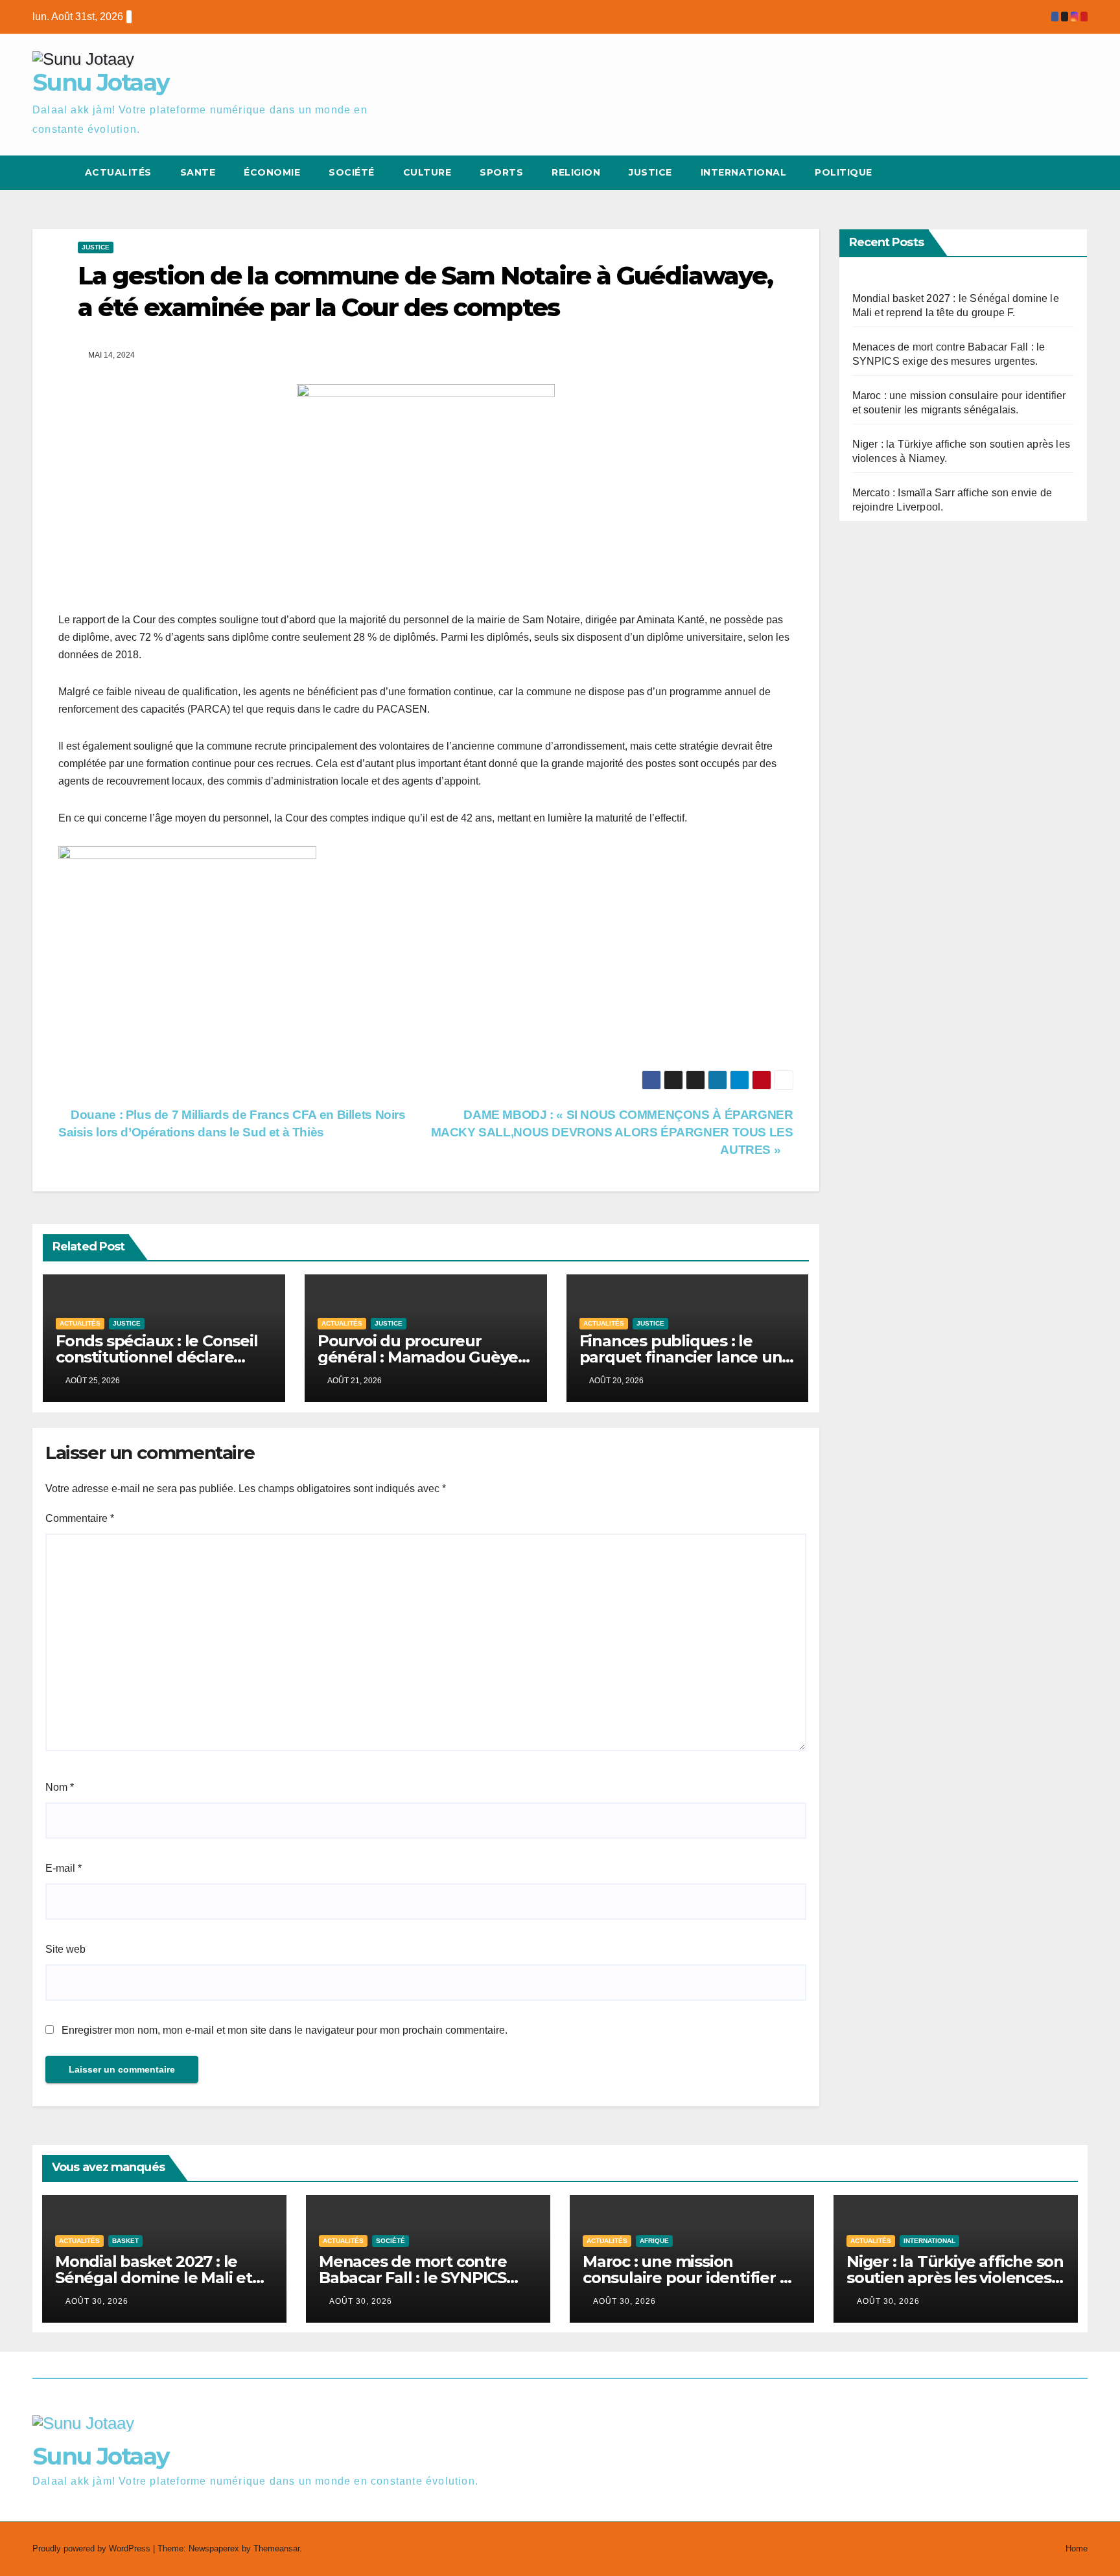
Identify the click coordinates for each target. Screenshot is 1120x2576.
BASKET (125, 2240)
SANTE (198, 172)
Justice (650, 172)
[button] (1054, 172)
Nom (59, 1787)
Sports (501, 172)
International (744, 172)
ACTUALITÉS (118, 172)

• [Task objective]
Give back exactly the lines from the one that contains "BASKET (125, 2240)" to the end of the material, both ends kept, and no other line.

• [Answer to the exercise]
BASKET (125, 2240)
SANTE (198, 172)
Justice (650, 172)
[button] (1054, 172)
Nom (59, 1787)
Sports (501, 172)
International (744, 172)
ACTUALITÉS (118, 172)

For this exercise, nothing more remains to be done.